Does there have to be ash?  The trash in a privy wasn't always burned was it?


----------



## daeldred

Hey redginger, I suppose that there doesn't _have_ to be ash, but I would probe doubly hard if you don't see any. The ash is not from the trash being burned per se. The people would throw the ashes from the coal/wood burning stoves in the dumps and privies. That is generally where the ash comes from. If you find some bottles that are deformed from heat, it's likely that they were mixed in with hot coals. All this to say, it's important to listen/feel for the crunch. If you are probing clay which is nice and smooth and then hit a spot that is crunchy at the same depth of the clay, take notice. All things being equal, the crunchy stuff you feel is man made. Which is good...real good.


----------



## RedGinger

Duh.  Forgot about that!  Thanks Daeldred.  My excuse is I was half asleep when I asked that question lol.  Last time I was trying to probe a privy there was nothing in the clay.  It was VERY hard to dig.  It turned out to not be the privy anyway, unless, I should have dug past the clay.


----------



## daeldred

Don't worry about Red, it happens to the best of us. Anywho...That's why, when we don't feel a good crunch layer, we'll move on. No doubt that they are privies, but there just isn't going to be much in it without a good cruch layer. If we can't find anything we might come back to it. I don't how the soil is where you are at, but here in the Mid South, we have a pretty consistent semi-hard clay floor (this clay is noticably harder but not hard. You can still push through it but it takes more strength) at about 4-5'. If our 6' probes go all the way to the handle and we still haven't felt a semi-hard clay bottom, we'll spend a little extra time at that spot. We have a 9' probe, too. Sometimes there can be a clay cap a few feet down in a privy, but should feel softer than a semi-hard natural clay bottom.


----------



## tigue710

sounds nice moving on when there isnt much in em...  up here they are few and far between, and very difficult to find.  We dig anything we can find since most yards have only one heavily dipped pit.  Just gotta go by luck.

 I look for the ash, walls or just that dark poo dirt.  Sometimes hitting clay doesnt mean anything as a lot of the pits are only 3-4 feet deep, and there is hardly ever a crucnchy glass/metal layer, just the crunch of the ash from when the pit was filled in after the last dip...  now and then there is one not dipped and thats when I look for the poo dirt, but the probe has to sink propper.  At least most of the yards are solid a foot down here.  I have hit a few with soft yards, and those can be tring...  the town I'm attempting to dig in right now hias 4-5 feet of fill through out the whole town...


----------



## daeldred

They dipped privies down here, too.

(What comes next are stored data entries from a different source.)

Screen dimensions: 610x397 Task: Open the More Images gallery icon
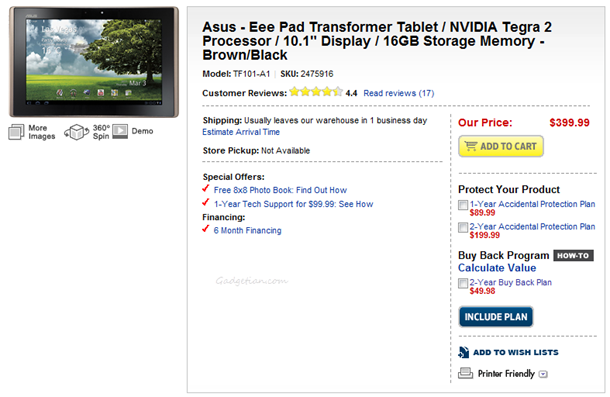click(16, 132)
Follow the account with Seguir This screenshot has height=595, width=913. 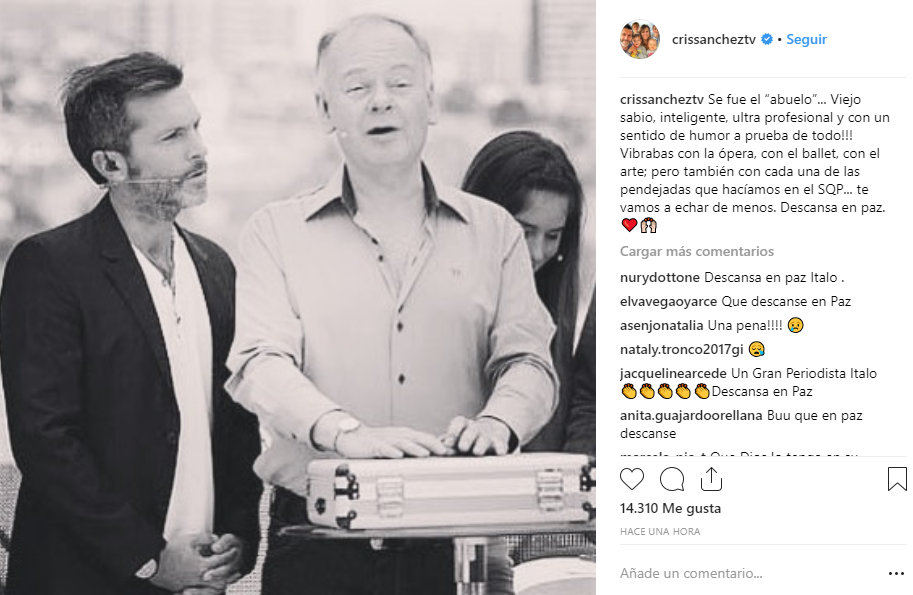(x=806, y=39)
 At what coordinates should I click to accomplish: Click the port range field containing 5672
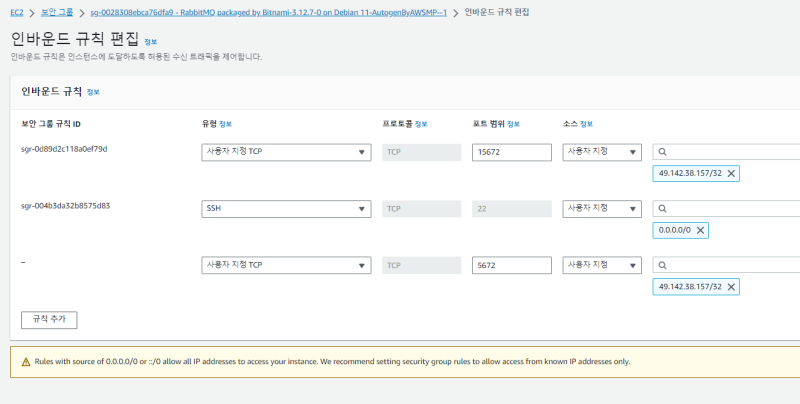coord(511,266)
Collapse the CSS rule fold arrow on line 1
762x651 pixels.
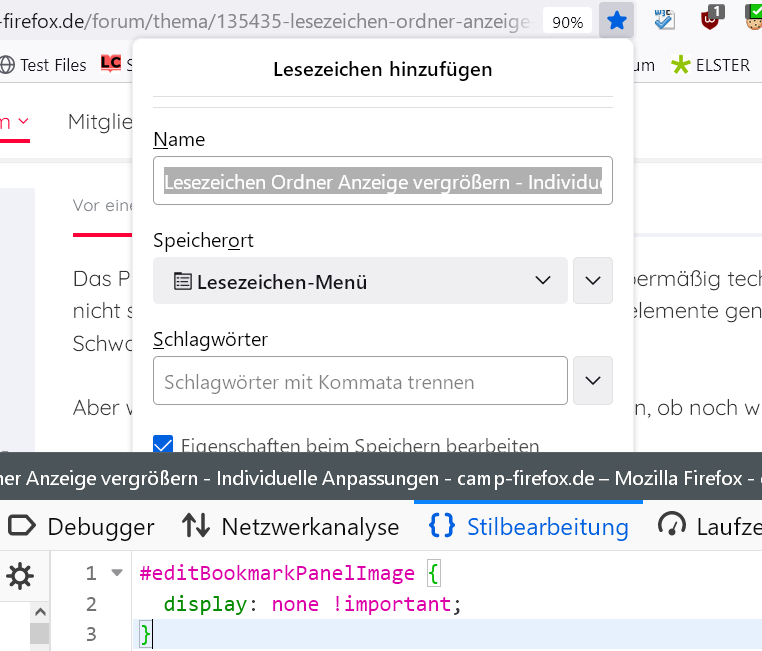coord(117,573)
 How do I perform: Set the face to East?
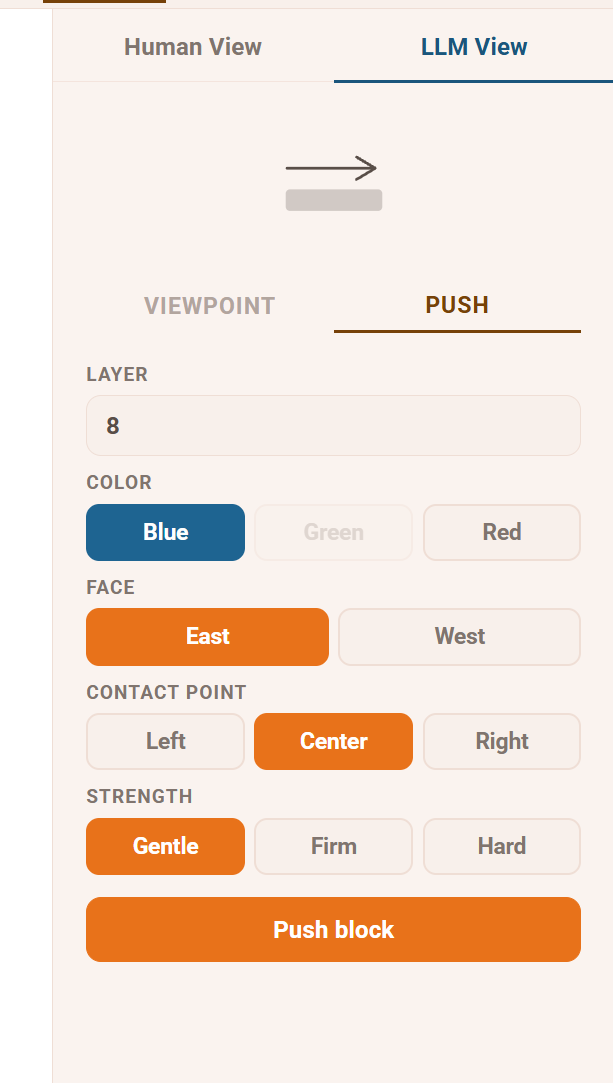click(207, 636)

Most of the times though, if we dig a pit that is 2-4' in depth it is a trash pit and not a privy. If your situation is different then then you just have to go with that. I've dug in Maine and compared to the Mid South it is a different world. Down here we can count on having a cistern on every lot. In maine, everyone has wells, most of them are still being used!


----------



## RICKJJ59W

> ORIGINAL:  tigue710
> the town I'm attempting to dig in right now has 4-5 feet of fill through out the whole town...


 

 Maybe the whole town is one big massive outhouse pit.[]


----------